Genetics, Meiosis, and Cells - Why do you have a particular blood type or hair color? Why do some people have the same skin color as their parents and others have a skin color different from that of their parents? Why do flowers show such a wide variety of colors? Why is it that generation after generation of plants, animals, and microbes look so much like members of their own kind? These questions and many others can be better answered if you have an understanding of genetics.
Genetic |
A gene is a portion of DNA that determines a characteristic. Through meiosis and reproduction, genes can be transmitted from one generation to another. The study of genes, how genes produce characteristics, and how the characteristics are inherited is the field of biology called genetics. The first person to systematically study inheritance and formulate laws about how characteristics are passed from one generation to the next was an Augustinian monk named Gregor Mendel (1822–1884). Mendel’s work was not generally accepted until 1900, when three men, working independently, rediscovered some of the ideas that Mendel had formulated more than 30 years earlier. Because of his early work, the study of the pattern of inheritance that follows the laws formulated by Gregor Mendel is often called Mendelian genetics.
To understand this chapter, you need to know some basic terminology. One term that you have already encountered is gene. Mendel thought of a gene as a particle that could be passed from the parents to the offspring (children, descendants, or progeny). Today we know that genes are actually composed of specific sequences of DNA nucleotides.
The particle concept is not entirely inaccurate, because a particular gene is located at a specific place on a chromosome called its locus (locus = location; plural, loci). Another important idea to remember is that all sexually reproducing organisms have a diploid (2n) stage.
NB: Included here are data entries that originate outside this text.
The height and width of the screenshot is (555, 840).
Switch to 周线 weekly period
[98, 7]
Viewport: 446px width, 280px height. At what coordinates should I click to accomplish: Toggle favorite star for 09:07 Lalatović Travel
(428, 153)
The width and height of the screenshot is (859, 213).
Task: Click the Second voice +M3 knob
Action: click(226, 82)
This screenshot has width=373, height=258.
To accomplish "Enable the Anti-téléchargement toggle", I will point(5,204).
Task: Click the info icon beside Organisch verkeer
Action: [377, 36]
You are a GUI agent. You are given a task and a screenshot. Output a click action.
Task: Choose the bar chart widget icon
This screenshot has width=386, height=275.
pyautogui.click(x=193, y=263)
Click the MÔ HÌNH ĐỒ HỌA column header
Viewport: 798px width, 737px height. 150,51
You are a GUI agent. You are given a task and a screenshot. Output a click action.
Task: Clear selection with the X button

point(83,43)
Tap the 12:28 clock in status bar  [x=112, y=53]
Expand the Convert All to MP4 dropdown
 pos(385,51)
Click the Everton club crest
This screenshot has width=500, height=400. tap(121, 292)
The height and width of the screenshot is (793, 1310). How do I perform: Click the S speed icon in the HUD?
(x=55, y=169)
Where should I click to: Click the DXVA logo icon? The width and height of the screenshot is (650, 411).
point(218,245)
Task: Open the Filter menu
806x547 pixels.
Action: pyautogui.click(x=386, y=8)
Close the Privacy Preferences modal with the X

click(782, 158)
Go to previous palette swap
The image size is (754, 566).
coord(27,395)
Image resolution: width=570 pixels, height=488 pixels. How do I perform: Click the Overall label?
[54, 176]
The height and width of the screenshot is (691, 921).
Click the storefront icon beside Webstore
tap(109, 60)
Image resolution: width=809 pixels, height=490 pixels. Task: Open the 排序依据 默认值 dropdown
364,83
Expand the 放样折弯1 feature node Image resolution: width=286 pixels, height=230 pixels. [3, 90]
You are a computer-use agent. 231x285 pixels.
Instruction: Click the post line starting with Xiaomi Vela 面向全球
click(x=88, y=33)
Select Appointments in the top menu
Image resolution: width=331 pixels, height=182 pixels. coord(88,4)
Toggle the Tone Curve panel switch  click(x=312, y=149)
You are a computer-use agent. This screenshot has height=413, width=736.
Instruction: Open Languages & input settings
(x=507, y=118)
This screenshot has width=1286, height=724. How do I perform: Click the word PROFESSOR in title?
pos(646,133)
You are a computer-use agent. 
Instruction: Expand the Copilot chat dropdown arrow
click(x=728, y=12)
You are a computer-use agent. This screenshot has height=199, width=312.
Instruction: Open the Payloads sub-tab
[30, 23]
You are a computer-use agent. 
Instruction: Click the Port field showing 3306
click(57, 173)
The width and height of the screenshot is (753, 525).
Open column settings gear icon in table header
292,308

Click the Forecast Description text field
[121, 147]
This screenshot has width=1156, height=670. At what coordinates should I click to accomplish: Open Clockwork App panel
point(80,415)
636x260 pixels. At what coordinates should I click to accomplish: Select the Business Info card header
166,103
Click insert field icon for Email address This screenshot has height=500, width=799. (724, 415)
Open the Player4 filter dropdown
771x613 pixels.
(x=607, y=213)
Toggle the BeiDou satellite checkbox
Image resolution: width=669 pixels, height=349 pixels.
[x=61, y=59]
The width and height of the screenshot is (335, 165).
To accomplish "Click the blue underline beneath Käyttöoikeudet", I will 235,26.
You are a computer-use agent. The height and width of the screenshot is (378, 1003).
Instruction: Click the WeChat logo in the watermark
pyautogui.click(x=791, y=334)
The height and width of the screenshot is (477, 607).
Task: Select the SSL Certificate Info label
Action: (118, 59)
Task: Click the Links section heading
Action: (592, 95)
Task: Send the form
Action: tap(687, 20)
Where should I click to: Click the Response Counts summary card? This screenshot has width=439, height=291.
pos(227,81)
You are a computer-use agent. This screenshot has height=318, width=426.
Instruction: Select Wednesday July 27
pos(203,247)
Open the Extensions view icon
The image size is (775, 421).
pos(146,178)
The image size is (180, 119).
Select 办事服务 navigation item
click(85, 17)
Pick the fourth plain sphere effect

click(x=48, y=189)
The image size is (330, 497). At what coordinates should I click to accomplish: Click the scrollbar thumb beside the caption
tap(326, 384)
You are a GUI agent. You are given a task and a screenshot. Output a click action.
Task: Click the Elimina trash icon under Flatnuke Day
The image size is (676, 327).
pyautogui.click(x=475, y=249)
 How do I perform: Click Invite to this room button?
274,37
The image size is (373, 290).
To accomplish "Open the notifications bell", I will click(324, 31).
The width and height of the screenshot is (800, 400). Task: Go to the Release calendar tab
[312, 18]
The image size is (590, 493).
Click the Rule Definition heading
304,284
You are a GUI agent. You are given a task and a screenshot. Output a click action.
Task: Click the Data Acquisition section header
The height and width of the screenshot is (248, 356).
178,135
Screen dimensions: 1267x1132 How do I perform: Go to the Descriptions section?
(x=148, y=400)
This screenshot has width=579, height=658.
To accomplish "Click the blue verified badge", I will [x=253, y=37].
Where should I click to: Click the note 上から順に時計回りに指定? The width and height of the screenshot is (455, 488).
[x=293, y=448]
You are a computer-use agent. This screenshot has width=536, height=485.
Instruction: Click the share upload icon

Because gametes are haploid (n) and most organisms are diploid, the conversion of diploid to haploid cells during meiosis is an important process.
2(n) → meiosis → (n) gametes
The diploid cells have two sets of chromosomes—one set inherited from each parent.
n + n gametes → fertilization → 2n
Therefore, they have two chromosomes of each kind and have two genes for each characteristic. When sex cells are produced by meiosis, reduction division occurs, and the diploid number is reduced to haploid. Therefore, the sex cells produced by meiosis have only one chromosome of each of the homologous pairs that were in the diploid cell that began meiosis. Diploid organisms usually result from the fertilization of a haploid egg by a haploid sperm. Thus they inherit one gene of each type from each parent. For example, each of us has two genes for earlobe shape: one came with our father’s sperm, the other with our mother’s egg.